_Tarefa_. Liste, por favor, todos os anos escritos com quatro algarismos no texto sobre a escravidão nas colônias, na ordem em que aparecem.

_Trecho da página_.
# # # # #
Essas colônias eram totalmente marcadas pela escravidão. Do desenvolvimento econômico à estrutura social, passando pela mentalidade dos colonos, que conviviam com essa realidade. Ao contrário das grandes plantações da Carolina do Sul, poucos proprietários na cidade tinham recursos para hospedar sua mão de obra em um alojamento separado. Os escravos eram obrigados a dormir na cozinha, no sótão ou no porão. Privados de intimidade, ficavam sujeitos às vontades de seus donos, que podiam vendê-los a qualquer momento, por falta de trabalho, para aproveitar a oportunidade de uma transação financeira ou para sanar uma dívida.


Reprodução
Anúncios de escravos para alugar ou de fugitivos eram comuns na impresa. Este oferece recompensa pela captura ou perdão ao escravo se ele retornar por vontade própria

À medida que a população negra crescia, as autoridades elaboraram leis para contê-la. A primeira colônia americana a reconhecer legalmente a escravidão foi Massachusetts, em 1641. Seguiram-se muitos regulamentos tendo como objetivo controlar essa população e evitar conspirações e rebeliões. Limitou-se a liberdade de circulação, os escravos foram proibidos de portar armas, eram forçados a carregar um passe quando se afastavam da casa, e a respeitar o toque de recolher. Já os habitantes da cidade foram desencorajados de comercializar bens com eles. Em 1706, o destino dos escravos nova-iorquinos foi selado quando foi decretado que o batismo não podia mudar sua condição de servo, tornando-a assim hereditária, através da mãe. Em caso de infração, as punições iam do açoitamento em praça pública a várias formas de tortura, como o pelourinho, as marcas a ferro quente, mutilação, desmembramento ou venda para o Caribe. Em 2 fevereiro de 1697, um negro condenado por assassinato foi encontrado morto na cela. A cidade decidiu, mesmo assim, infligir a punição ao cadáver. Para que essas leis funcionassem, as autoridades tentavam ganhar o apoio da população condenando brancos e negros livres que entretivessem os escravos (pois isso os incentivaria a mendigar), que os ajudassem a escapar ou lhes oferecessem hospedagem. Mas a implementação dessas leis repressivas e punitivas não foi suficiente para sufocar os impulsos de revolta por parte dos escravos.

Em 1657, um grupo de negros ajudou índios a atear fogo em um edifício em Connecticut; em 1708, no condado de Queens, um escravo índio chamado Sam assassinou a machadadas, com o auxílio de uma mulher negra, a família de seu senhor, William Hallett Jr.; em 7 de abril de 1712, 23 africanos e índios se reuniram para atear fogo a um alpendre e atrair para a armadilha os habitantes que tentavam apagá-lo. Armados com pistolas, facas e machados, eles mataram nove brancos e feriram sete. Cientes do perigo que representavam os escravos, os habitantes de Nova York sucumbiram, em 1741, à paranoia e à histeria, quando passaram a suspeitar, a partir de rumores, que uma conspiração se tramava. O caso terminou com a execução e a deportação de centenas de indivíduos. Dois anos mais tarde, Nova Jersey enfrentou a mesma crise e prendeu 30 suspeitos.
# # # # #
_Dados de localização por coordenadas de pixel_.
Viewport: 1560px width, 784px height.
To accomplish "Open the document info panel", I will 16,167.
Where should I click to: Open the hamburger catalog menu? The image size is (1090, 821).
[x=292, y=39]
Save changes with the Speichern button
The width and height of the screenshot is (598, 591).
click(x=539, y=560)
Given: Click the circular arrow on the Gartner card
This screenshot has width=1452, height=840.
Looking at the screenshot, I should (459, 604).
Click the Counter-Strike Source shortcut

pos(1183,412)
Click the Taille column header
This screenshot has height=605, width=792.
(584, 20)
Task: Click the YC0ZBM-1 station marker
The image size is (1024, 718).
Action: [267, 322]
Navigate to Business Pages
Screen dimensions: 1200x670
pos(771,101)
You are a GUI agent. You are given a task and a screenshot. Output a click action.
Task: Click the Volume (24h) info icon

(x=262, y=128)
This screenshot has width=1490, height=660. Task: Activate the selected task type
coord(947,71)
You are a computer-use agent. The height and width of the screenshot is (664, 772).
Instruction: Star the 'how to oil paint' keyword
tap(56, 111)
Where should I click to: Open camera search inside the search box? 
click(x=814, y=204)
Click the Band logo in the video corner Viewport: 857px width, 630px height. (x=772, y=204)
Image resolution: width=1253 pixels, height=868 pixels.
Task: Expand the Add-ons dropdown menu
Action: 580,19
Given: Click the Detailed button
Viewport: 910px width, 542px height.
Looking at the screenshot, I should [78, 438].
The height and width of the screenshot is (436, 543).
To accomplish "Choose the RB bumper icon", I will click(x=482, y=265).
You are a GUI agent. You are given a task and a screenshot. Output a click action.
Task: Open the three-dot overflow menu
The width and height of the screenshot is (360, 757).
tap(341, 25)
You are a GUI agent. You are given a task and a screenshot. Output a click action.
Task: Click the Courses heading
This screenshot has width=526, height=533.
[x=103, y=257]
# # # # #
_Resposta do exercício_.
1641
1706
1697
1657
1708
1712
1741